In one delightful winter project, Clark and his team scooped up samples from 11 square feet of Ohio River shoreline, both upstream and downstream of Shell’s Plastic Wonderland. They found over 700 nurdles in various shades and shapes. According to Clark, the sheer volume of plastic bits is a testament to the industry’s rampant pollution. “If we’re finding that amount of plastic spread through our environment that is the responsibility of manufacturers—these are plastic nurdles, they’re not from consumers—we have a real serious issue with the lack of regulation of plastics manufacturing,” he said. No kidding, Sherlock.

Heather Hulton VanTassel, the executive director of Three Rivers Waterkeeper, chimed in on the environmental catastrophe unfolding in Beaver County. The Shell plant sits on a site oozing with legacy contaminants like zinc, thallium, and aluminium. These nasties are happily leaching into the Ohio River. “They’re self-reporting a lot of heavy metal contamination through their stormwater drainage into the Ohio River basin there,” Hulton VanTassel said. Translation: Shell’s got a “report it and forget it” policy.

Clark pointed out that Shell’s slapdash remediation efforts—basically throwing a few inches of soil over an old industrial wasteland—do little to stop stormwater from dragging pollutants into the river. “They took over a really old industrial site that initially had been a lead smelter and then a zinc smelter,” he said. Shell’s band-aid solutions aren’t cutting it.

Adding to the toxic cocktail, Shell’s wastewater is spewing out benzene and other VOCs—known carcinogens that are a nightmare to monitor.

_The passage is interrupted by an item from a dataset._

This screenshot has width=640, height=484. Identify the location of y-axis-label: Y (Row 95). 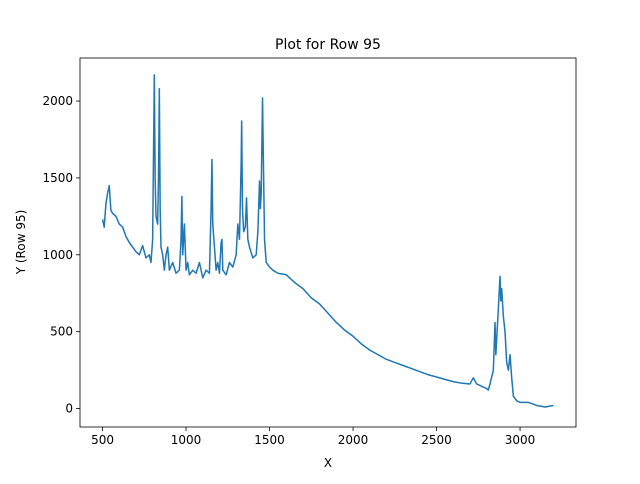
(21, 243).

The plant’s outfall reeks of chemicals, but hey, Shell’s still cranking out the plastics and the pollution, working hard to tweak their tech while continuing to poison the air and water.

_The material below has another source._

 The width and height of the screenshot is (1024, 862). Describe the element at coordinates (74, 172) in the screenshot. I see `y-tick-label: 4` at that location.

The infamous nurdles are wreaking havoc too. These lentil-sized plastic pellets look like fish eggs to unsuspecting critters, leading to a buffet of plastic ingestion that messes up their systems. Nurdles alter riverbed densities and break down into microplastics, which then sneak into drinking water and, eventually, human bodies. Yum.

So, what does the future hold for Pittsburgh’s rivers with Shell’s plant in full swing? “It really depends on how Shell acts, and ultimately, we don’t know these answers,” Hulton VanTassel said. But if Shell’s track record of violations and pollution is any indicator, the outlook is bleak.

Residents need to wake up and demand accountability. As Hulton VanTassel puts it, “We shouldn’t be waiting for everybody who is exposed to get cancer or have chronic lung issues or die. Rather, we know these chemicals cause harm, therefore we should protect our communities from exposure.” Amen to that.

Bringing Shell’s cracker plant to Pittsburgh has opened the floodgates for plastic pollution, turning Steel City into Plastic City. With fracking, oil and gas extraction, train derailments, and now nurdles spilling everywhere, it’s a plastic apocalypse. And let’s not forget the charming byproducts that seep into our waterways, eventually making their way into our homes and bodies.

But hope isn’t lost. Pittsburghers can demand better regulations and hold polluters accountable. We don’t have to accept filthy rivers as the norm. It’s time to fight back against Shell and its plastic empire before the entire city drowns in nurdles and VOCs. Because if we don’t, who will?